Bench Memos

Law & the Courts

Big Victory for DOJ in Alien Minor Abortion Case

Last fall, I described the remarkable shenanigans in the case of an unaccompanied pregnant minor alien who was apprehended unlawfully entering the United States and who sought an order requiring the federal government to transport her to an abortion provider. In a unanimous ruling today in Azar v.

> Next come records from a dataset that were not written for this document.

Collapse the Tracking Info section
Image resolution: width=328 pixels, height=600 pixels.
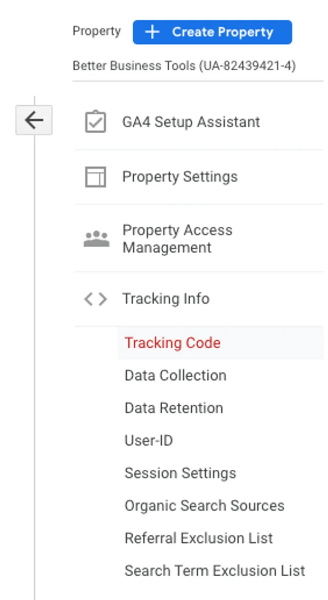pyautogui.click(x=199, y=299)
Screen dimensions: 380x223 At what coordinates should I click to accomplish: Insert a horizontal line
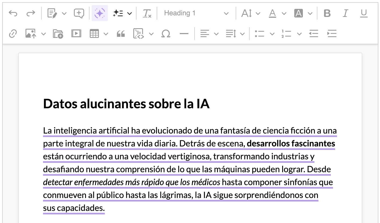(x=184, y=34)
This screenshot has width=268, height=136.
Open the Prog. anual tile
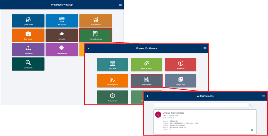coord(113,65)
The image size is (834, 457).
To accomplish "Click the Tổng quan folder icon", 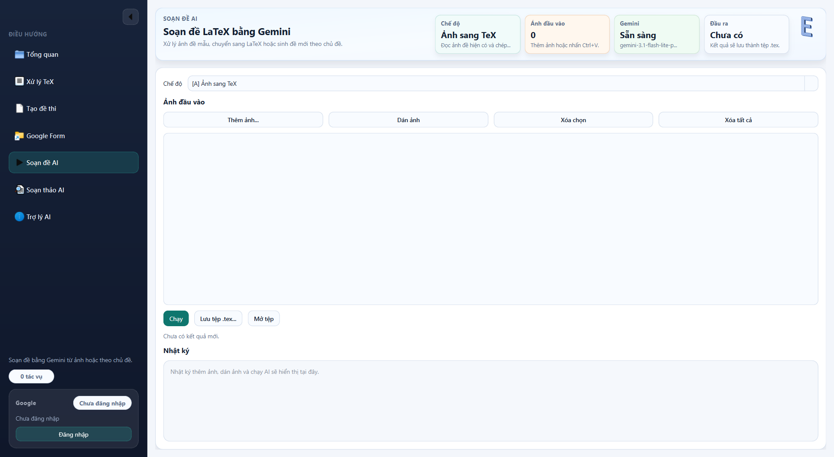I will (19, 55).
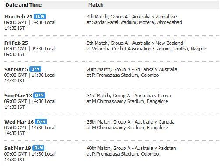Click the Sat Mar 19 date heading

[18, 148]

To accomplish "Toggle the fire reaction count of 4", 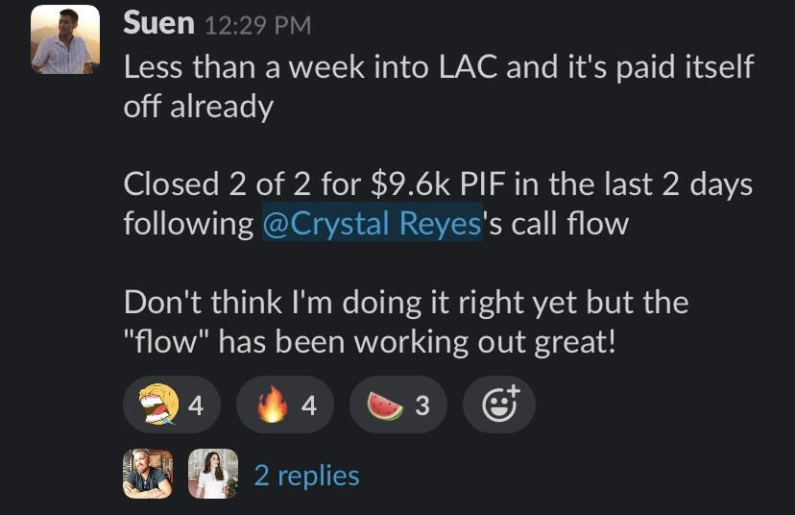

Garza, the Supreme Court granted the Department of Justice’s petition for certiorari of the en banc D.C. Circuit’s ruling in her favor and vacated that ruling on the ground that the abortion that the minor obtained rendered the case moot.

This action by the Supreme Court is a big victory for the Department of Justice and for Solicitor General Noel Francisco, all the more so as some folks on the Left slammed DOJ’s certiorari petition as patently meritless and as “fundamentally a press release.” (I responded here and here to one such claim.)

On a much lesser matter, DOJ’s certiorari petition also suggested that the Court “may wish to issue an order to show cause why disciplinary action should not be taken against [the minor’s] counsel … for what appear to be material misrepresentations and omissions to government counsel designed to thwart this Court’s review.” The Court instead concluded that it “need not delve into the factual disputes raised by the parties in order to answer the Munsingwear [vacatur] question here.”